Maryna had cerebral palsy and lived in an orphanage, she said, while Nastya lived with her family. “In a lot of ways her life is tougher. Her family has a very difficult life. Neither of the parents works and they live off the welfare paid to her three-year-old sister, which is €20 per month.

“It means the world now to have them here. I never thought I’d be doing this five or six years ago, but we have built up a very special bond.”

Damian Meaney, from Bray, Co Wicklow, was welcoming Alaksandra Levkin and Alaksandra Haladayen, whom he met nine years ago while working with the then Chernobyl Children’s Project, renovating the orphanage where the two were living.

“The conditions in the orphanage were just horrible. I got to know them while I was there and built up a relationship with them. This is their seventh visit.”

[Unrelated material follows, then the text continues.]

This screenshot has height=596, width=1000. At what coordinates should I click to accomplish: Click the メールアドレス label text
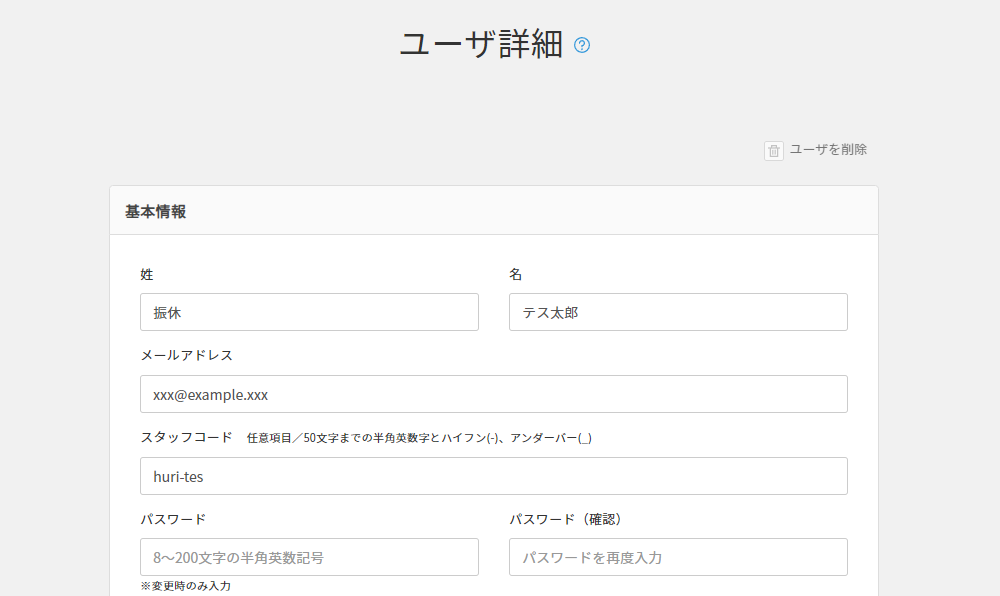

Mr Levkin (22) is writing his life story, and an extract was given to media yesterday. Of the mental asylum where he was abandoned as a child, he writes: “Children were sitting on a frozen dirty floor, many tied to radiators. You could see their legs were blue of cold and they were permanently sick and dying. There was not enough food and everyone was hungry. It was terrible. Small children and big boys and girls altogether locked up. I couldn’t understand what was happening. Nobody cared or loved us.”

Donations to Chernobyl Children Internationa are down 50 per cent this year compared with 2010.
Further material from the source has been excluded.